▶ YOUR OBJECTIVE: Below are the records; return every line from the one that contains "Screen dimensions: 524x373" to the last, exactly, skipping the pictures.

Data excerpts

——————————

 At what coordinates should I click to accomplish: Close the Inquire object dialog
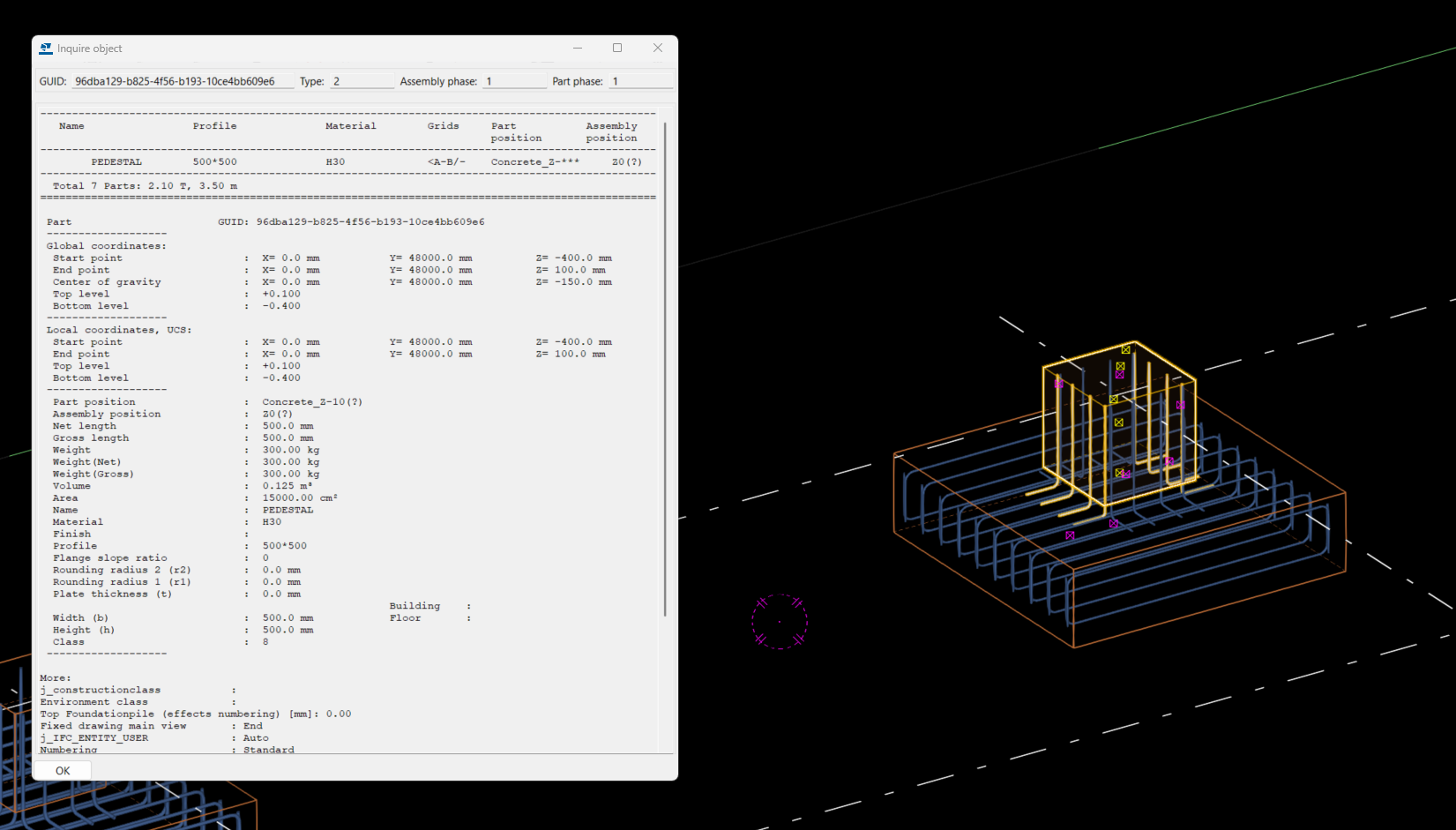658,49
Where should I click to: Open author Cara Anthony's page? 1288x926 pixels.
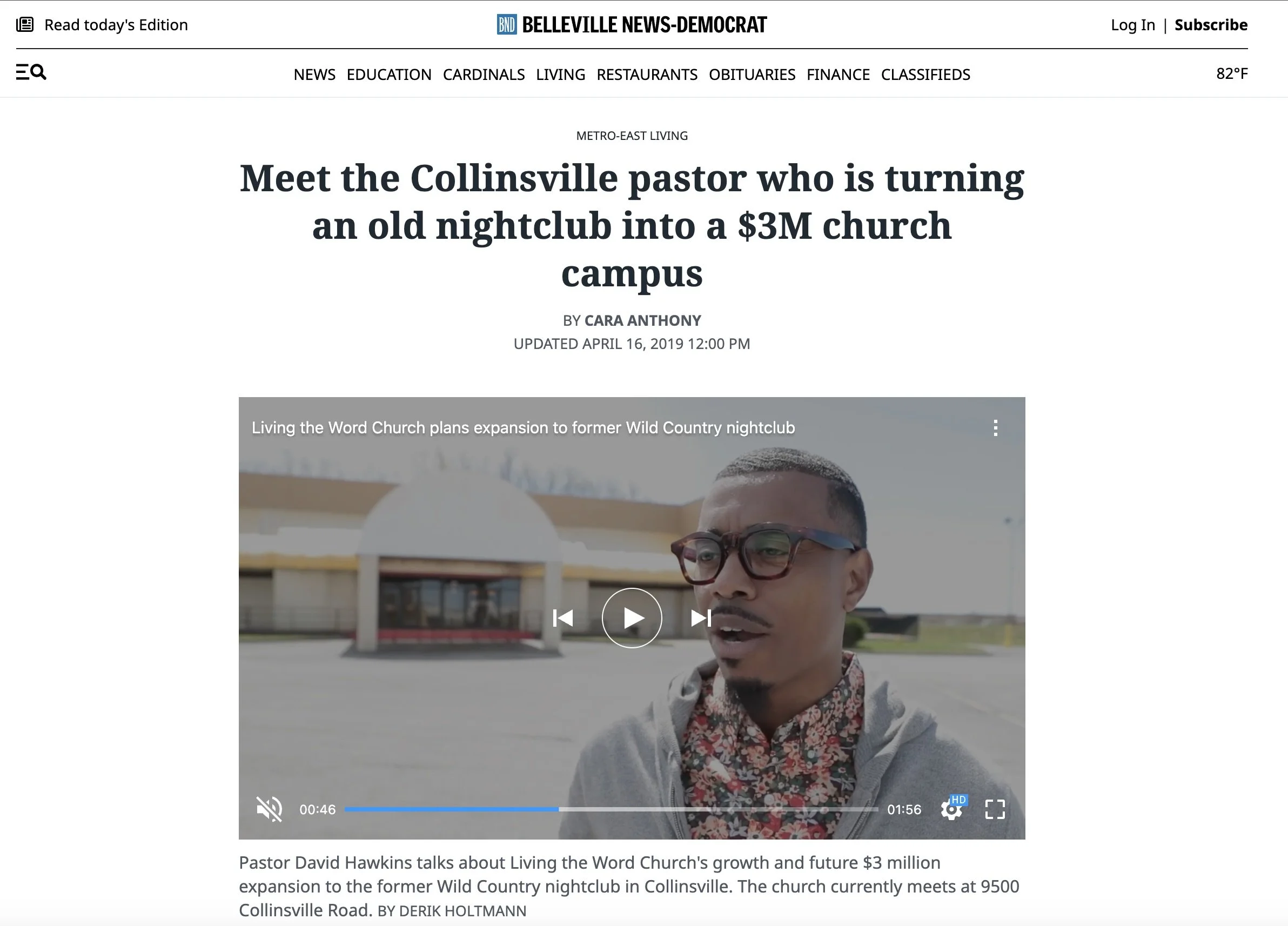click(643, 320)
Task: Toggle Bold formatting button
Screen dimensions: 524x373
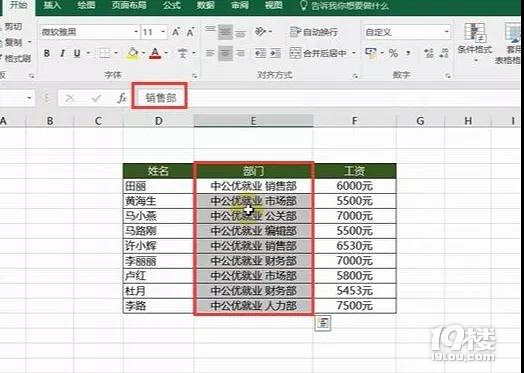Action: pyautogui.click(x=47, y=53)

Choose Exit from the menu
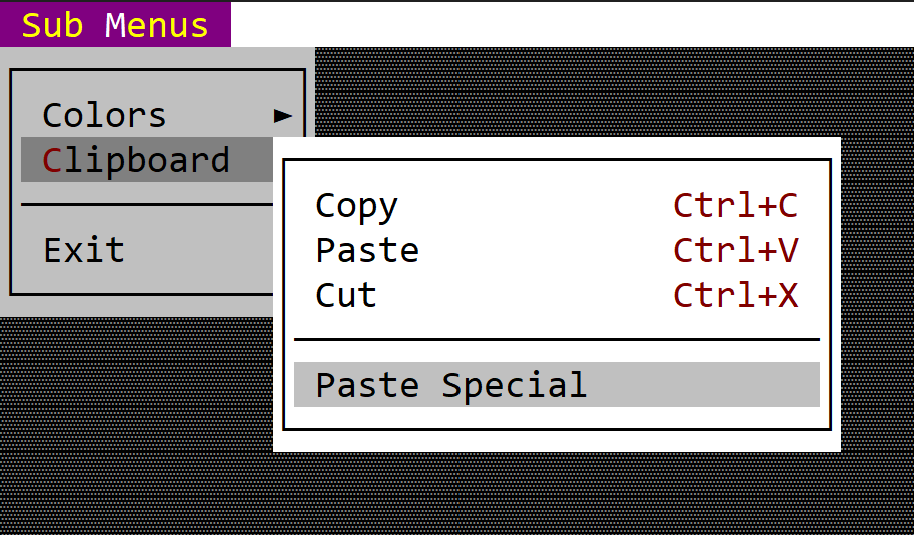coord(147,250)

——————————

▶ ANSWER BOX:
Screen dimensions: 524x373
Action: pyautogui.click(x=47, y=53)

Choose Exit from the menu
coord(147,250)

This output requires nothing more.